Amar é uma escolha

Caros casais das equipes do ECC da Catedral, alegria e paz!

No último mês tivemos a oportunidade de concluir o tema de estudo que nos acompanhou desde fevereiro. Estamos tão próximos do final deste ano! Ano marcado pela pandemia da COVID-19; pelo desemprego; por uma política fracassada; por escândalos na Igreja; enfim… inúmeras situações negativas que vivemos até aqui.

Mas nem tudo está perdido! Acredito que o exemplo de Cristo motivou a cada casal das equipes do ECC a viverem a espiritualidade conjugal, a partir da prática do servir e amar como Jesus, e perceber que, apesar das tristezas, tivemos também alegrias.

Diante de tantos desafios, uma coisa é certa: amar é uma escolha! No estudo da psicologia vamos encontrar uma definição para esta palavra que, por vezes, é pouco compreendida por nós: “amor é um sentimento mais sofisticado da experiência humana”.

Quer dizer, ao passo que eu me sinto amado, eu me convenço de que preciso e posso amar. Mas aqui é preciso cuidado! E sabe por quê? Porque a nossa experiência de amar não pode consistir meramente a partir de um critério psicológico.

Conhecemos o Cristo, e por este motivo, devemos fixar o nosso olhar n’Ele. Na Primeira Carta de São João está escrito: “Amados, amemo-nos uns aos outros, porque o amor vem de Deus e todo aquele que nasceu de Deus conhece a Deus. Quem não ama, não conhece a Deus, porque Deus é amor” (1Jo 4,7-8).

A partir deste texto, São João nos ajuda a pensar: reconhecemos que o amor vem de Deus? Vocês, que receberam o sacramento do matrimônio, têm cumprido o mandamento do amor?
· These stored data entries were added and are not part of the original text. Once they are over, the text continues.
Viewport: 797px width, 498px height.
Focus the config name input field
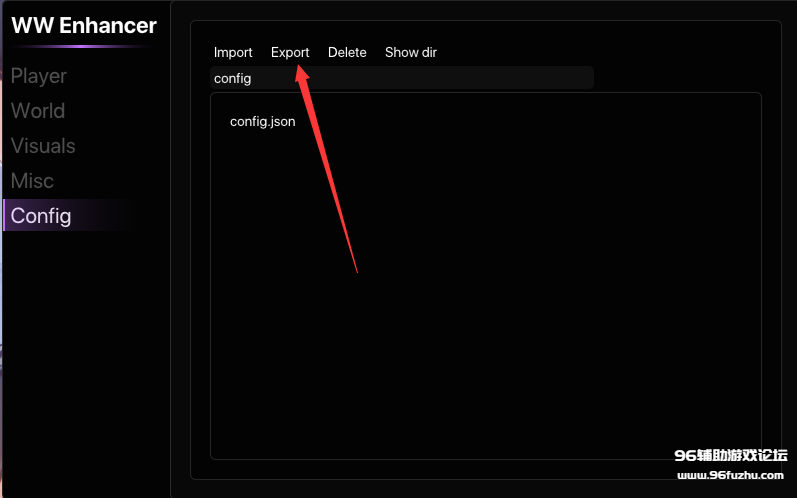[402, 78]
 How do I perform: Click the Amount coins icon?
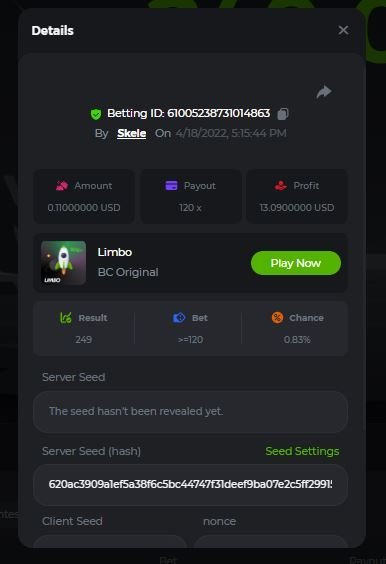coord(62,186)
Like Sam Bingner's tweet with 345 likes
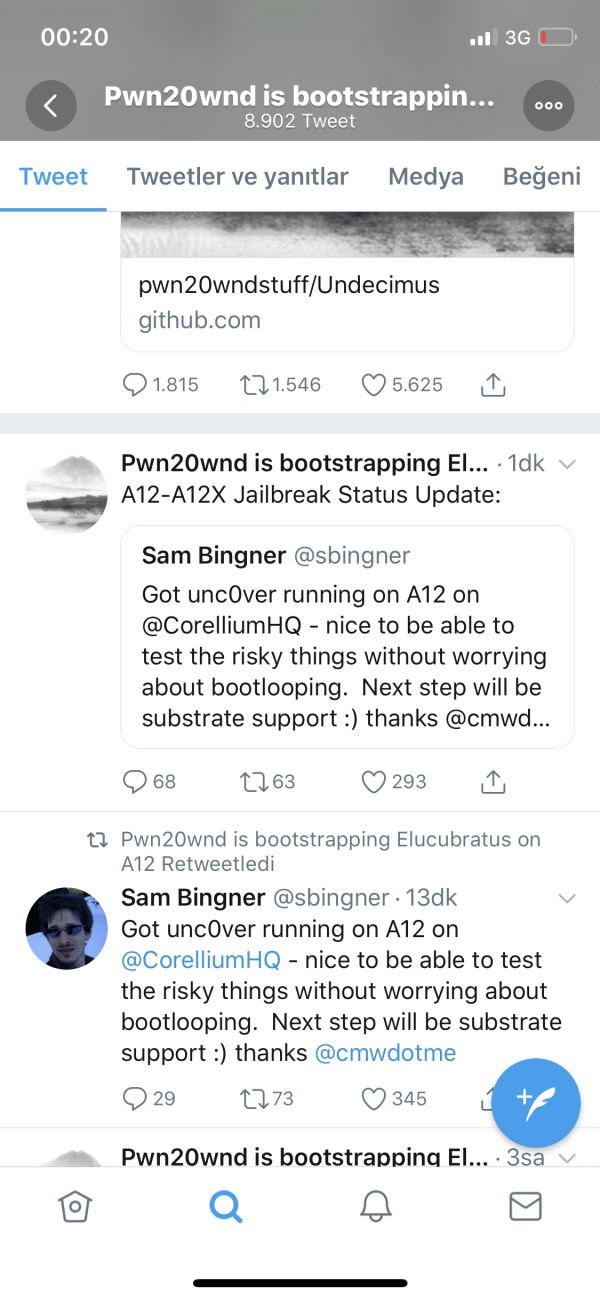The width and height of the screenshot is (600, 1300). click(374, 1099)
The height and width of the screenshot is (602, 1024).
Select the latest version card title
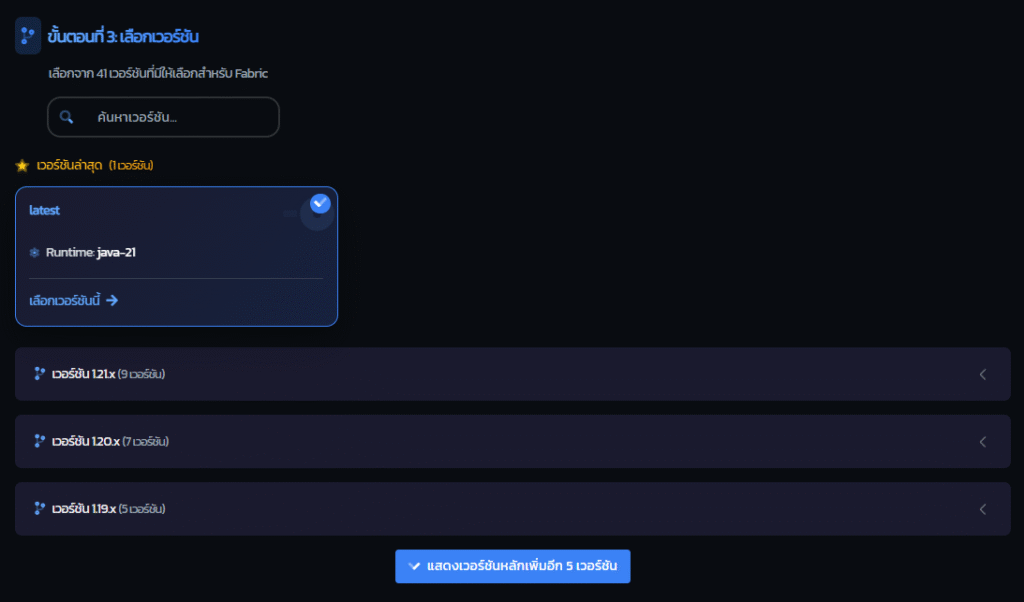pos(45,211)
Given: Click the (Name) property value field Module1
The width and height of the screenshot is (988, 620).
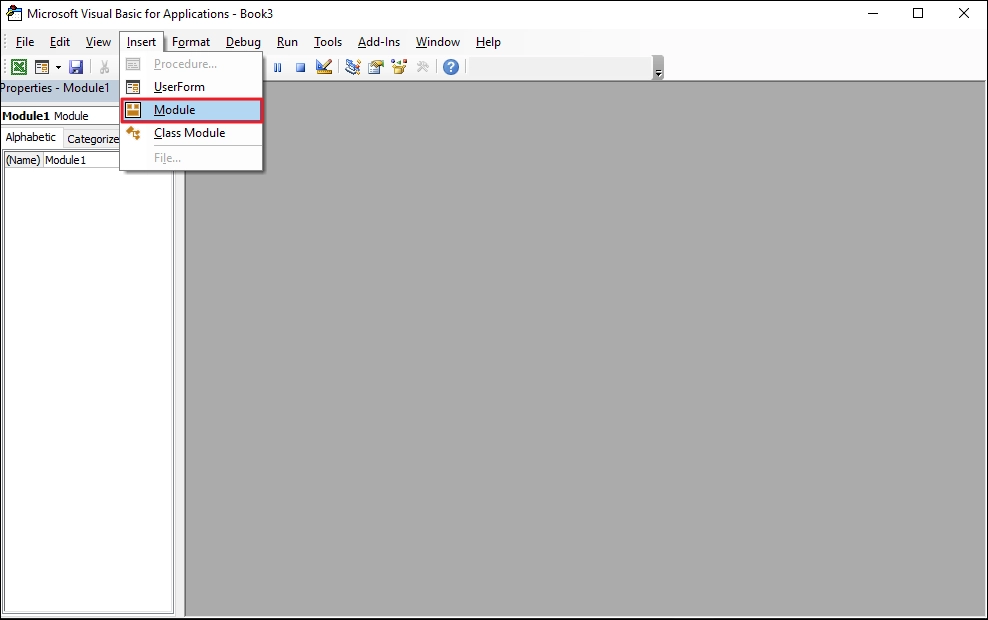Looking at the screenshot, I should pos(80,160).
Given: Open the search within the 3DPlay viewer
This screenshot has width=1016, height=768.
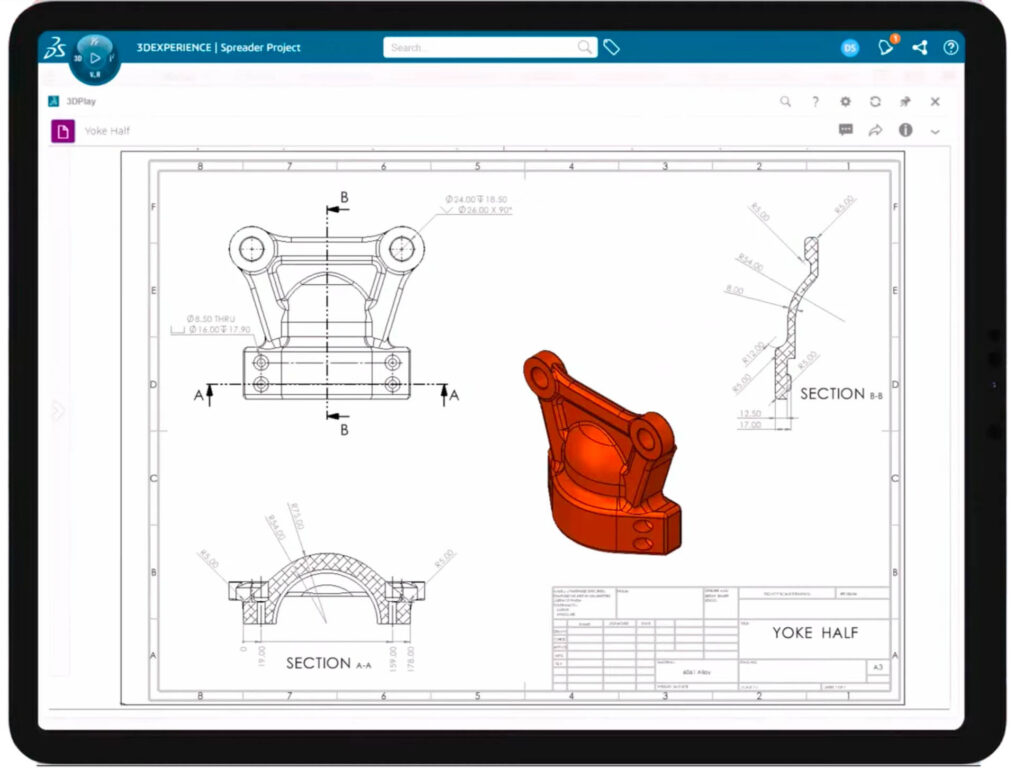Looking at the screenshot, I should click(786, 101).

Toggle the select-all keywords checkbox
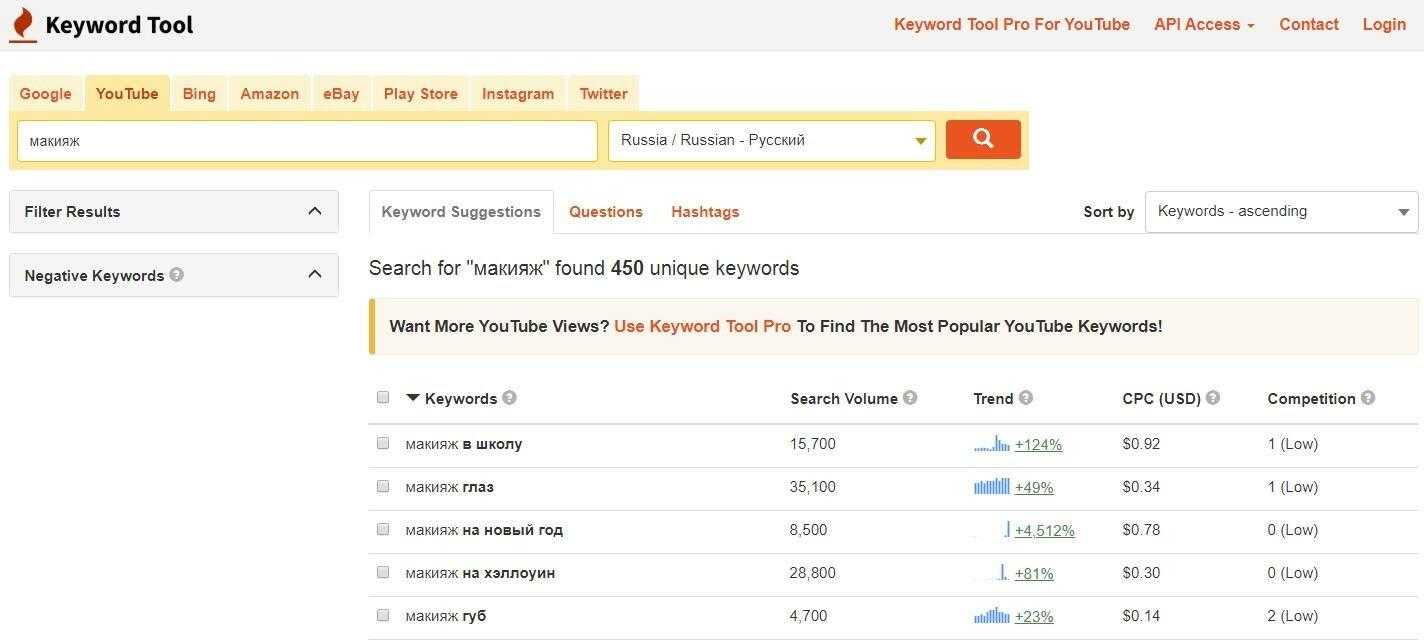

Temos clareza de que Deus é amor?

São inúmeros os questionamentos que podem nos paralisar, se não estamos comprometidos em viver e dar testemunho da escolha que fizemos, quando nos sentimos convidados por Cristo, para sermos os seus discípulos.

Se aceitamos o projeto do Mestre, fica claro que esta escolha passa pela renúncia das nossas vontades, para que compreendamos que amar é uma escolha que neste mundo fazemos, para assim vivermos a antecipação das coisas do alto (cf. Cl 3,2).

O Senhor nos deixou um mandamento: “que vos ameis uns aos outros, assim como eu vos amei” (Jo 15,12). Este mandamento que o Mestre nos deixou é muito bem explicado pelo Papa Bento XVI na introdução da Carta Encíclica Deus Caritas Est. Assim afirma o Santo Padre: “dado que Deus foi o primeiro a amar-nos (cf. 1Jo 4,10), agora o amor já não é apenas um ‘mandamento’, mas a resposta ao dom do amor, com que Deus vem ao nosso encontro”.

Ele vem ao encontro de cada um de vocês, e isso se dá porque vocês escolheram a melhor parte (cf. Lc 10, 38-42): amar Aquele que por primeiro os amou. Não nos arrependamos desta escolha. Por mais que soframos, a busca da santidade pessoal e conjugal perpassa por ela e pela capacidade de abandonarmo-nos nas mãos d’Aquele que nos conduz: Jesus Cristo!        

No Espírito de Jesus, Pe. Márcio Felipe.